Black holes and the multiverse
Jaume Garriga, Alexander Vilenkin, Jun Zhang

TL;DR
This paper explores how vacuum bubbles and domain walls during inflation can lead to black hole formation, potentially creating a multiverse with observable astrophysical consequences and implications for dark matter and supermassive black holes.
Contribution
It introduces a generic mechanism for black hole formation from inflationary bubbles and domain walls, linking early universe physics to multiverse structure and observable phenomena.
Findings
Black holes from bubbles can serve as dark matter candidates.
Black hole mass spectrum depends on model parameters.
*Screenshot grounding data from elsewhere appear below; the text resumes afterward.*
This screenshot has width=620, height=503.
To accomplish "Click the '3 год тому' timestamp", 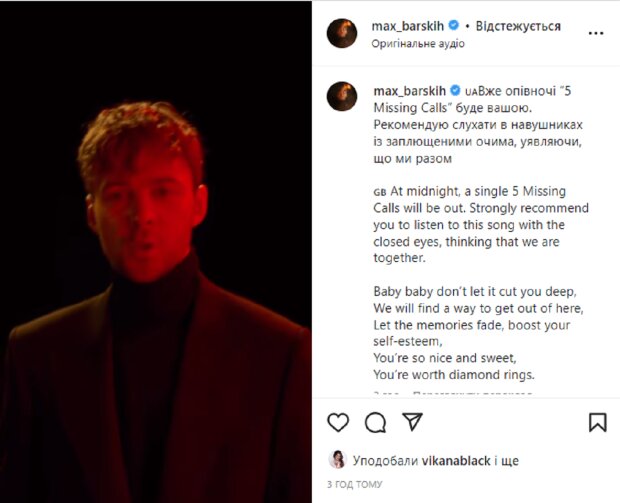I will (x=353, y=484).
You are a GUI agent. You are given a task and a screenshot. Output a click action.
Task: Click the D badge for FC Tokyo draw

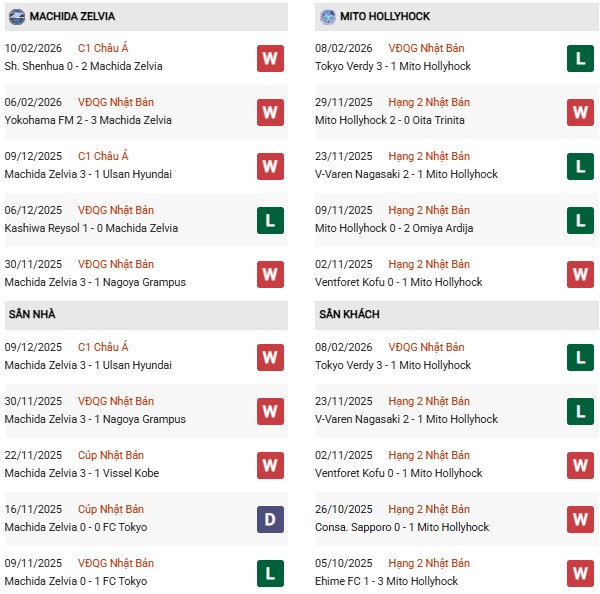270,519
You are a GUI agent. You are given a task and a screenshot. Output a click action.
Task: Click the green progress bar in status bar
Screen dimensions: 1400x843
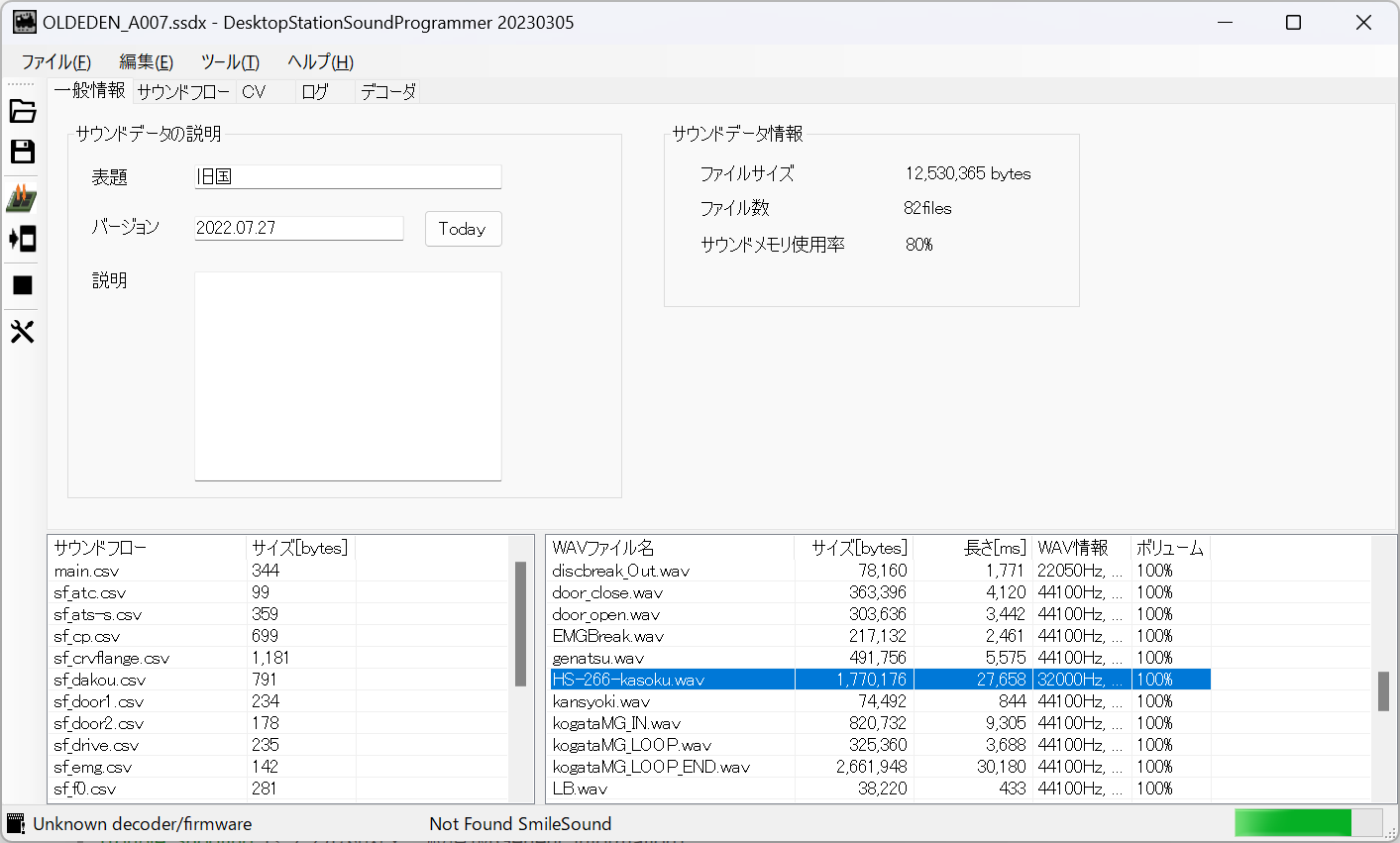(x=1293, y=823)
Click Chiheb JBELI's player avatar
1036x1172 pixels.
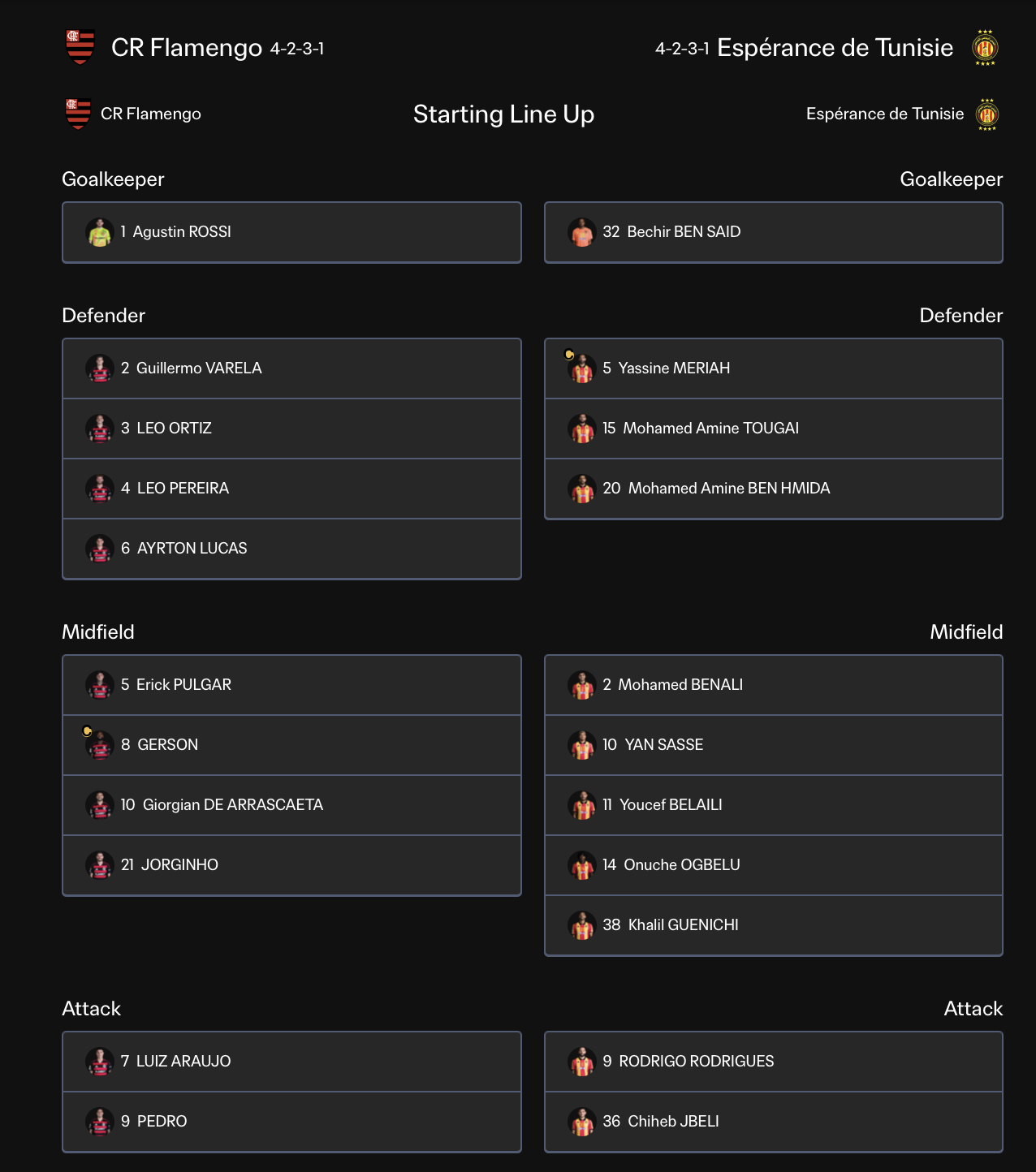click(582, 1122)
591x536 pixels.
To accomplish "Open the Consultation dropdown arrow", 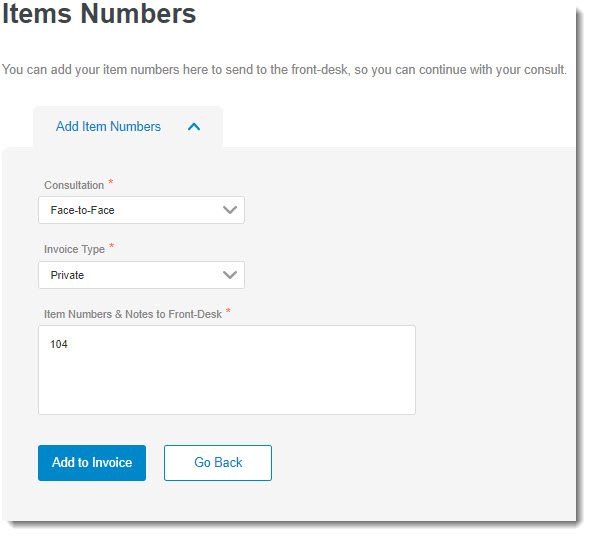I will [230, 210].
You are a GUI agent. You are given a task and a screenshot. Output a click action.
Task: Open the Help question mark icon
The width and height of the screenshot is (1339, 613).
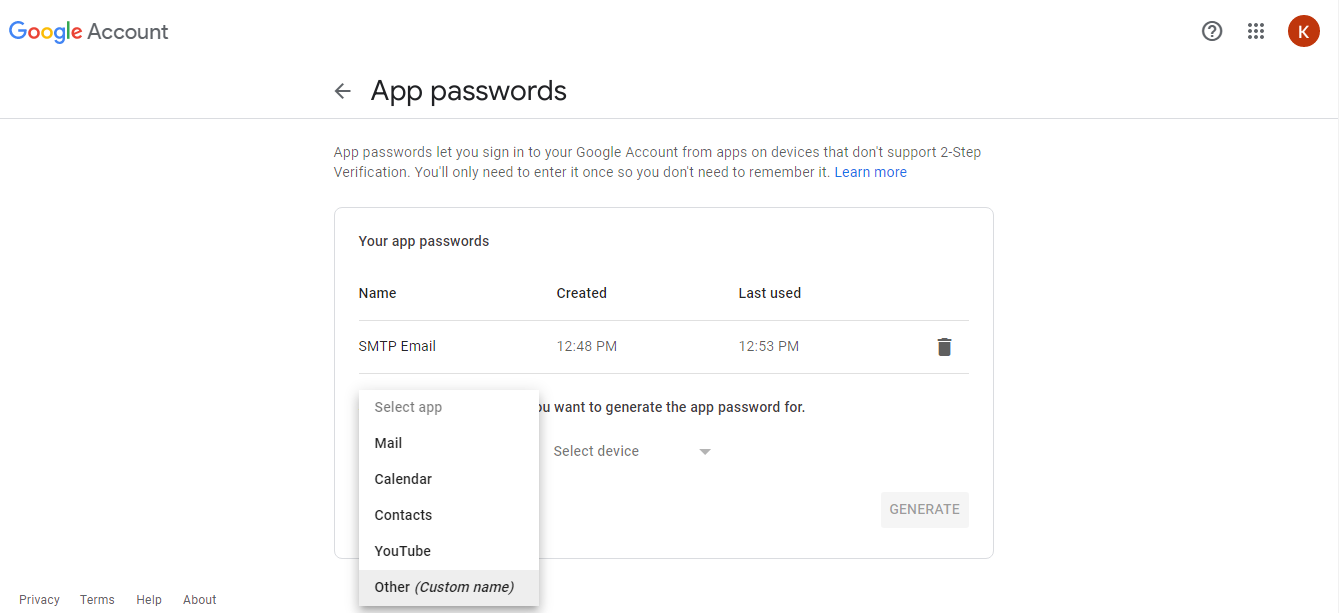(x=1212, y=31)
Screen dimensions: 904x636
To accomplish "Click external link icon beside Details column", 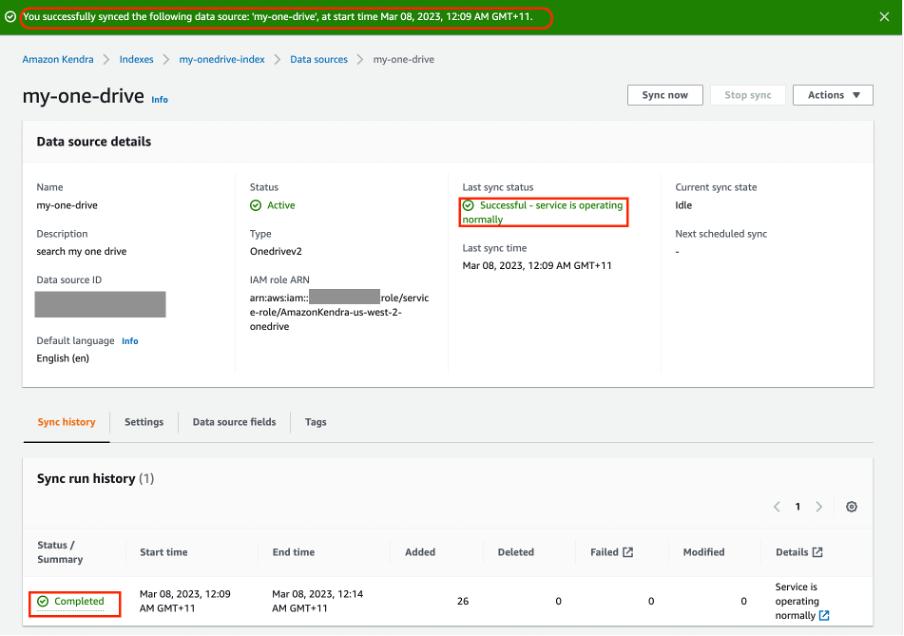I will click(x=817, y=552).
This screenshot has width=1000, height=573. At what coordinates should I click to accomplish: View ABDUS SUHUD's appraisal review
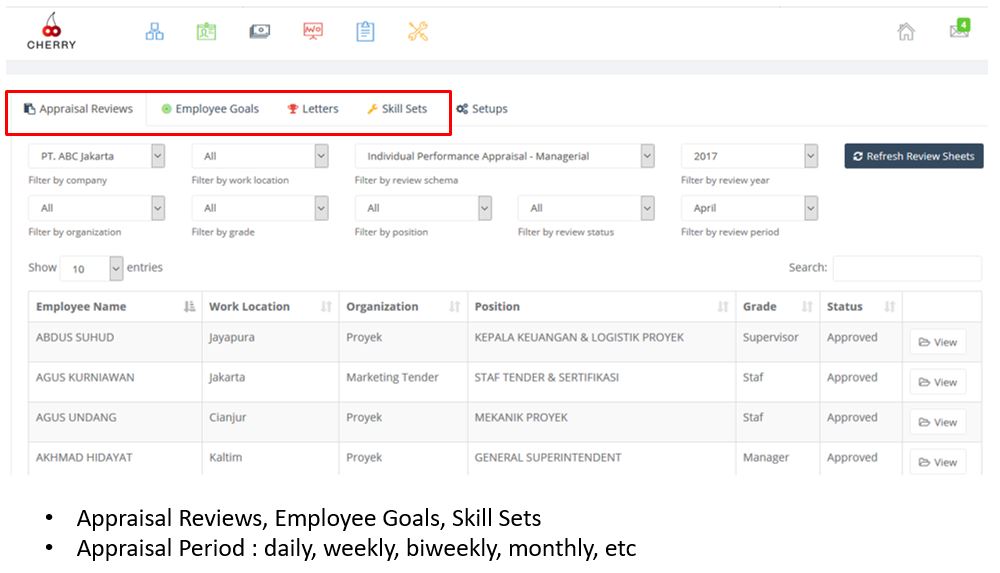(x=937, y=342)
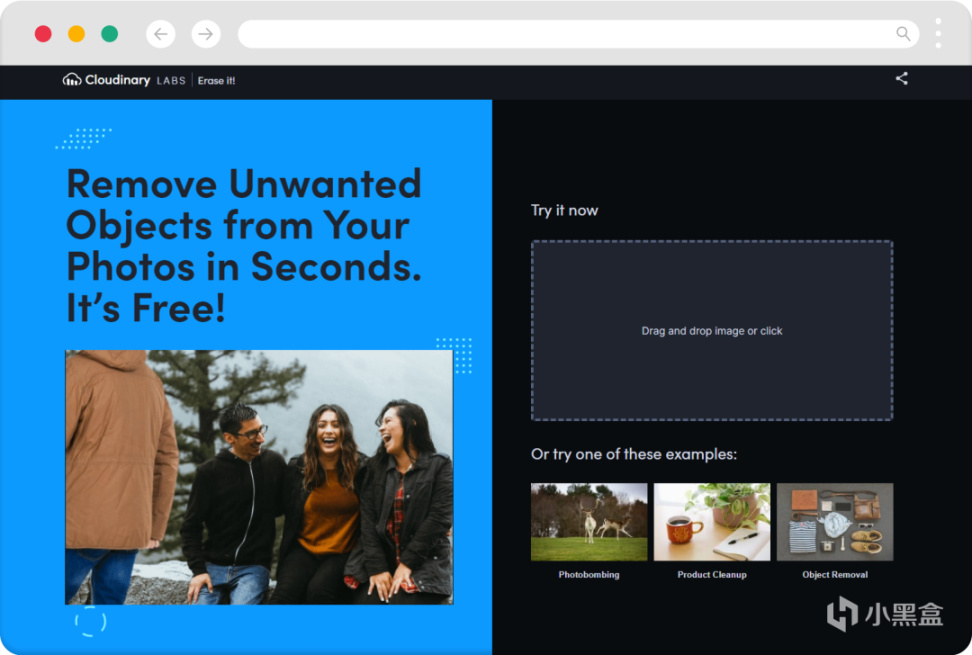Viewport: 972px width, 655px height.
Task: Click the browser forward arrow
Action: 206,33
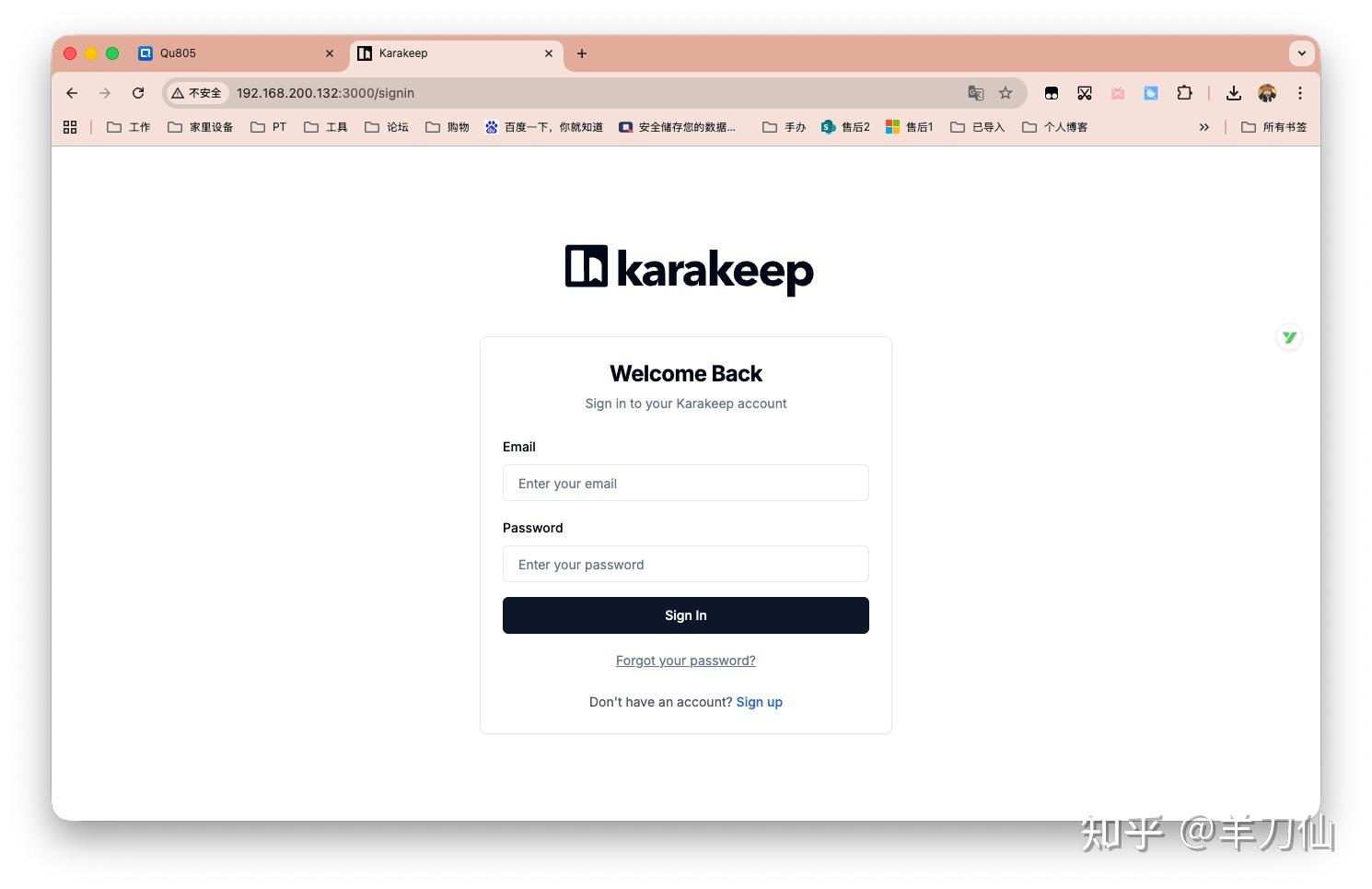Click the back navigation arrow

point(72,93)
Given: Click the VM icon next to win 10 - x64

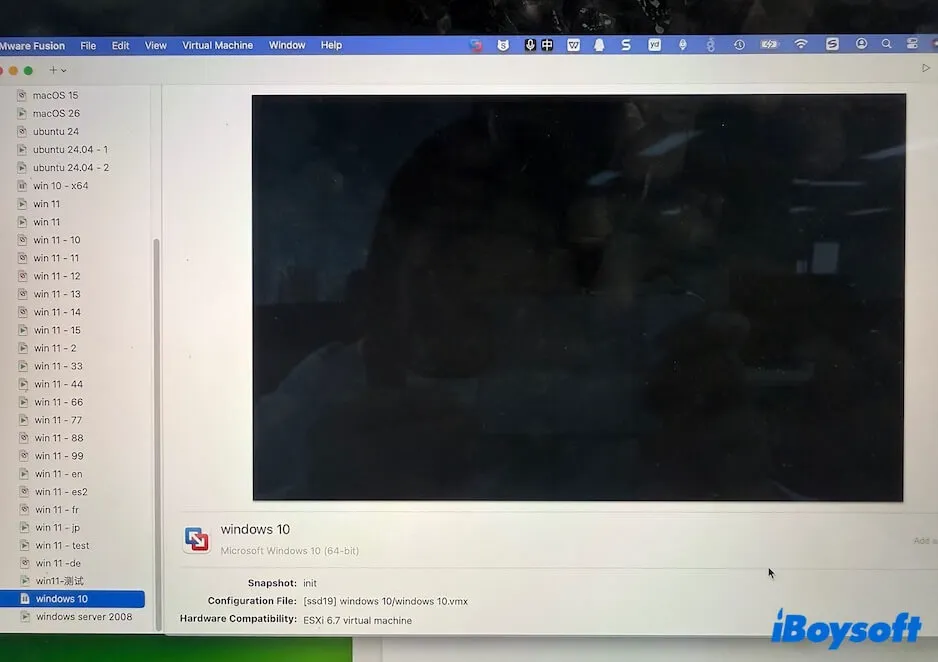Looking at the screenshot, I should point(22,185).
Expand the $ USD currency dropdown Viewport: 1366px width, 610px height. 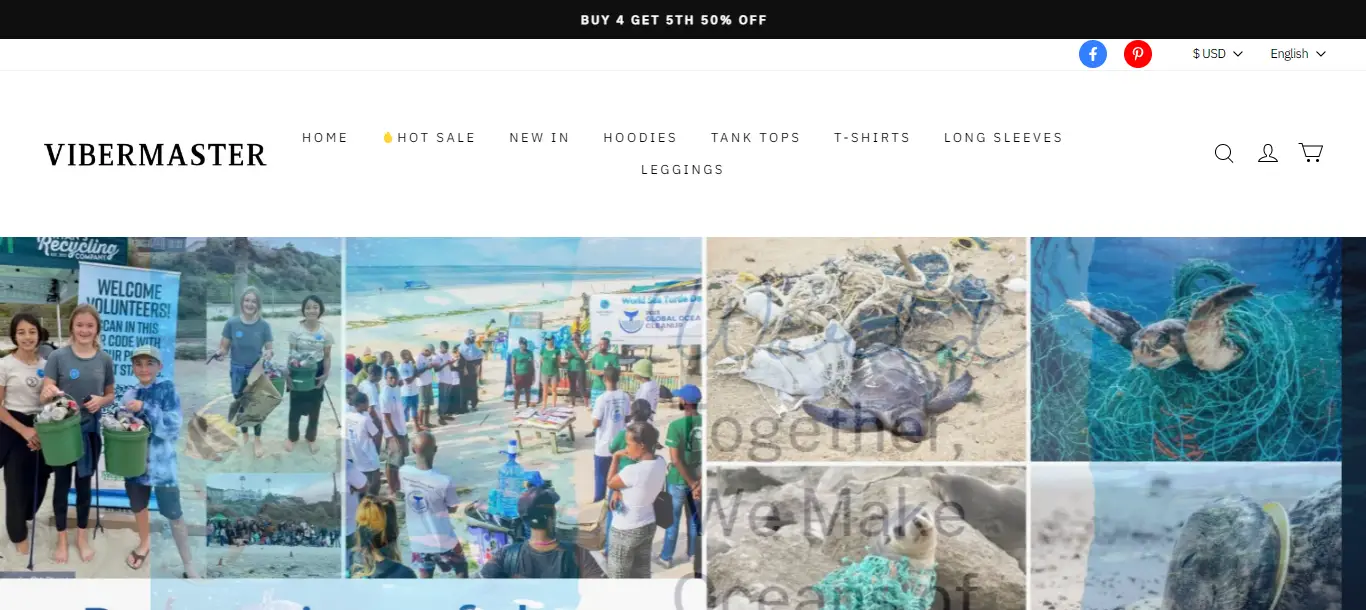[x=1217, y=54]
Multiverse structure involves eternally inflating baby universes connected by wormholes.
Abstract
Vacuum bubbles may nucleate and expand during the inflationary epoch in the early universe. After inflation ends, the bubbles quickly dissipate their kinetic energy; they come to rest with respect to the Hubble flow and eventually form black holes. The fate of the bubble itself depends on the resulting black hole mass. If the mass is smaller than a certain critical value, the bubble collapses to a singularity. Otherwise, the bubble interior inflates, forming a baby universe, which is connected to the exterior FRW region by a wormhole. A similar black hole formation mechanism operates for spherical domain walls nucleating during inflation. As an illustrative example, we studied the black hole mass spectrum in the domain wall scenario, assuming that domain walls interact with matter only gravitationally. Our results indicate that, depending on the model parameters, black holes produced in…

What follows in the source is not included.